A subset of negative-class proteins predicted to be disease-related
| Conf. Score | OS | DORIF | OMIM | Suspected Disease Relationship |
|---|---|---|---|---|
| 6.24096 | CDH5 | - | - | Melanoma, tumor metastasis |
| 5.8186 | PTCH1 | - | 109400, 605462, 610828 | Basal Cell Nevus Syndrome, Basal Cell Carcinoma |
| 5.19721 | STAMBPL1 | - | - | Very light evidence, Alzheimer's |
| 5.14813 | MDH2 | - | - | Very light evidence, tumor development |
| 1.09972 | DPP4 | - | - | Diabetes (17 PMIDs), colon cancer (3 PMIDs) |
| 1.09972 | GRK5 | - | - | Very light evidence, heart failure |
| 0.907016 | GZMB | - | - | Lymphoma (30 PMIDs), tumors (92 PMIDs) |
| 0.898631 | TCF4 | - | 610954 | Pitt-Hopkins Syndrome, various cancer (light evidence) |
| 0.705929 | FGR | - | - | Breast cancer (3 PMIDs), prostate cancer (1 PMID) |
| 0.705929 | FLT1 | - | - | Cancer, various |
| 0.705929 | PECAM1 | - | - | Cancer, various |
| 0.705929 | SREBF2 | - | - | Prostate cancer (2 PMIDs) |
| 0.705929 | STAT6 | - | - | Prostate cancer (3 PMIDs) |
| 0.705929 | TOP1 | - | - | Leukemia, colon and ovarian cancer |
| 0.664823 | CD74 | - | - | Very light evidence, lymphoma |
A subset of 15 proteins belonging to the non-disease-related class (lacking DORIF annotation) but predicted to be disease-related, sorted by the ADTree-assigned confidence score. Two proteins (PTCH1 and TCF4) have associated OMIM disorders. 9/15 proteins (CDH5, DPP4, GZMB, FGR, FLT1, PECAM1, SREBF2, STAT6, and TOP1) have moderate to strong evidence of disease association, while 4/15 (STAMBPL1, MDH2, GRK5, and CD74) have light evidence linking them to disease. (n PMIDs) indicates the number of PubMed IDs connecting a protein to a particular disease. 'Conf. Score' is the confidence score assigned by the ADTree classifier, 'OS' is the official symbol of the gene, 'DORIF' is Disease Ontology + Gene Reference Into Function, 'OMIM' is the MIM number associated with the gene, 'light evidence' is defined as having a predicted disease association according to the MalaCards database [48]. Disease information for this table was acquired from the GeneCards database [49].
Figure 3The five most common diseases associated with the first-order neighbors of DPP4. The five most common diseases associated with the first-order neighbors of DPP4 (those proteins with a direct interaction). DPP4 has 55 PubMed IDs that associate it with non-insulin-dependent diabetes mellitus (NIDDM). Interestingly, NIDDM is often accompanied by beta cell autoimmunity, where the beta cells of the pancreas are destroyed by an autoimmune disorder [50].
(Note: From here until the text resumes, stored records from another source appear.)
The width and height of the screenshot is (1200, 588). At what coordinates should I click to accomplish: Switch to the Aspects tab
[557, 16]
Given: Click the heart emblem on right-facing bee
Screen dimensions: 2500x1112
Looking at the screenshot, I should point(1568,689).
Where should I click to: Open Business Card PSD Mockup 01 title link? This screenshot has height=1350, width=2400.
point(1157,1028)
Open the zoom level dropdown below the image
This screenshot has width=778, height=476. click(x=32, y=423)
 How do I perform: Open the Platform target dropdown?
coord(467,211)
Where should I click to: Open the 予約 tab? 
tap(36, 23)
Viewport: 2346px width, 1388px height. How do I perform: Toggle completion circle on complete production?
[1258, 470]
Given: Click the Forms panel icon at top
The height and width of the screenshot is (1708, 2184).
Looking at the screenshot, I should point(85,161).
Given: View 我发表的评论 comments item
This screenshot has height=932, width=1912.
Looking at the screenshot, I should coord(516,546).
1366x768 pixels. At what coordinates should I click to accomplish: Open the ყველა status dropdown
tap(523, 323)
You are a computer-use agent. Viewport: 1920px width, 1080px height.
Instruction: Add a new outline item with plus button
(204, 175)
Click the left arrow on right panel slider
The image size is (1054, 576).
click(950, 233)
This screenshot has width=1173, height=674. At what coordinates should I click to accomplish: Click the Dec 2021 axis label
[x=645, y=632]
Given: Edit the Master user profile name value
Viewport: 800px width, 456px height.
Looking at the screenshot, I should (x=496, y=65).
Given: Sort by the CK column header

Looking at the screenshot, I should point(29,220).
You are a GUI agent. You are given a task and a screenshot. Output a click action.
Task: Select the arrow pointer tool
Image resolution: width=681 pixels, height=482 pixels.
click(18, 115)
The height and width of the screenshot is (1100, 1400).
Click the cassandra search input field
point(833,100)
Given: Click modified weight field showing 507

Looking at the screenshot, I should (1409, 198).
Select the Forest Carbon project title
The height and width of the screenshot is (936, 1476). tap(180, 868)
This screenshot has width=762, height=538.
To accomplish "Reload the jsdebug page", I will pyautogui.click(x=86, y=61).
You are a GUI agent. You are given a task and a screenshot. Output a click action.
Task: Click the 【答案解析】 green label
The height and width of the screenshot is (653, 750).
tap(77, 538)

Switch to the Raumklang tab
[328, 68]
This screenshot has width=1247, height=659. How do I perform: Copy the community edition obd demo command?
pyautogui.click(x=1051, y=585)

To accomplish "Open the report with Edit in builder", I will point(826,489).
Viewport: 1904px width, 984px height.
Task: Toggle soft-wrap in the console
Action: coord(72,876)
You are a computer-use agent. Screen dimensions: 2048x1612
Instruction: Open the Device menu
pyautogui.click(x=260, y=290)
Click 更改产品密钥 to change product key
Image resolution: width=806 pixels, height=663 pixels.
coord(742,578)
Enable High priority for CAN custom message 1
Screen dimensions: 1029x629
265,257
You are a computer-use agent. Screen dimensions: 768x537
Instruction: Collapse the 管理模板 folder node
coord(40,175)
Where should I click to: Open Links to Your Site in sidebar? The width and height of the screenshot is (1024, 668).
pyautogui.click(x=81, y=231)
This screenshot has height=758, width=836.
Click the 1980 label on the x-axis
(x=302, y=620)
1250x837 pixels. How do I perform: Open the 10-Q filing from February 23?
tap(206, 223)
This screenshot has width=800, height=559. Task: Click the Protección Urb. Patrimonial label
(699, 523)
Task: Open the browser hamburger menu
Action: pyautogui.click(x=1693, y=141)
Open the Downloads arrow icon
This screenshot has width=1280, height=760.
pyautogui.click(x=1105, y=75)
Figure 4The five most common diseases associated with the second-order neighbors of FGR. The five most common diseases associated with the second-order neighbors (i.e., neighbors of neighbors) of FGR. There are three PMIDs associating this gene with breast cancer and one PMID linking it to prostate cancer.
Figure 5The network neighborhood of the transcription factor TCF4. A subset of proteins from the PPI-disease data set highlighting the relationship between breast cancer-related genes and the transcription factor TCF4, one of 15 proteins in our set of high-confidence false positive predictions (Table 1). Proteins are colored according to modularity class (four modules were identified). Proteins are labeled with the gene's official symbol with a '- 1' afterwards to indicate breast cancer association and a '- 0' to indicate no association. The TCF4 node has been made larger for identification purposes.